J. Crew’s Toenail-Painting Ad Causes Pink Scare

The sweet J. Crew ad I celebrated last week has ignited a “pink scare,” with socially conservative commentators outrageously upset. The ad features a mother– J.Crew’s creative director, Jenna Lyons–and her son delighting in one another’s company on a Saturday afternoon by painting their toenails hot pink (and thereby selling J. Crew’s Essie nail polish). The ad doesn’t make much fanfare of the nail painting and is fairly inconspicuous. As Melissa Wardy, founder of Pigtail Pals- Redfine Girly, comments on Good Morning America‘s coverage of the gendered hoopla:

The camera has to zoom in SO much on the toes to make the news story, you completely lose sight of the delightful moment between loving, doting mother and happy, beautiful son.

In, what Nikita Blue calls, “ominous paranoid ramblings,” Dr. Keith Ablow goes off in a “conspiracy-theorist tangent,” claiming this ad contributes to “psychological sterilization,” erases gender differences and homogenizes males and females by propagandizing them to choose a gender identity that is not the “natural” one they were born with:

Well, how about the fact that encouraging the choosing of gender identity, rather than suggesting our children become comfortable with the ones that they got at birth, can throw our species into real psychological turmoil—not to mention crowding operating rooms with procedures to grotesquely amputate body parts?

Media Research Center’s Erin Brown claims the ad exploits Lyons’ son, Beckett, through the “blatant propaganda celebrating transgendered children.” According to Brown, ads like these and irresponsible mothers such as Lyons will create more confused boys, much like the controversial “Princess boy.”
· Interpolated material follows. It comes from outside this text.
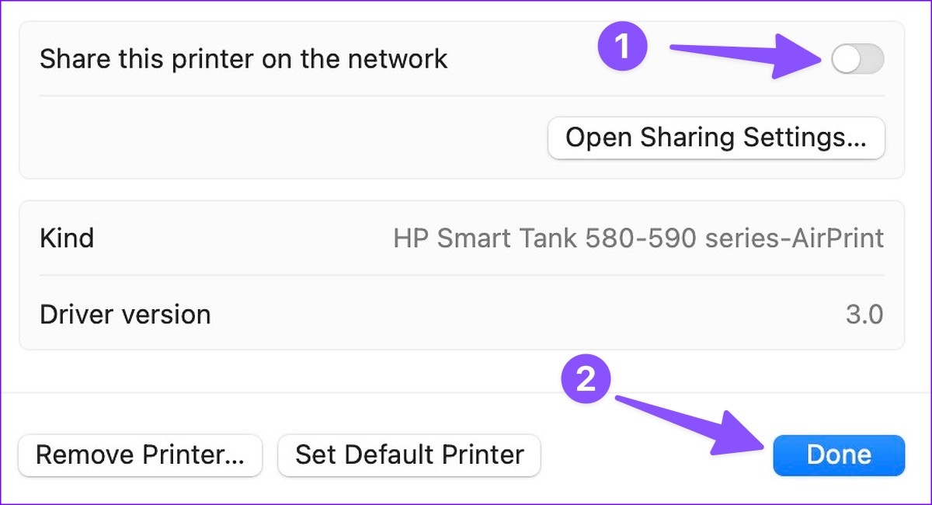Click the "Share this printer on the network" label
This screenshot has width=932, height=505.
coord(243,59)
Sexist and homophobic concerns like the ones expressed by Ablow and Brown raise several important points worth exploring. First and foremost, the notion that there is a direct correlation between color, gender and sexual identity is ludicrous. Color codes are recent social inventions, constructs originally inverse. Phyllis Burke’s Gender Shock and Peggy Orenstein’s Cinderella Ate My Daughter trace the sociohistorical origins of pink and blue segregation–gendered coding that wasn’t instilled until the early 20th century. Prior to that, glancing at a babies clothing didn’t reveal any trace of gendered identity: They all wore white gowns. Photographs of my great-grandparents, both born circa 1902, are identical and indistinguishable. Check out this photo of Franklin D. Roosevelt in 1884!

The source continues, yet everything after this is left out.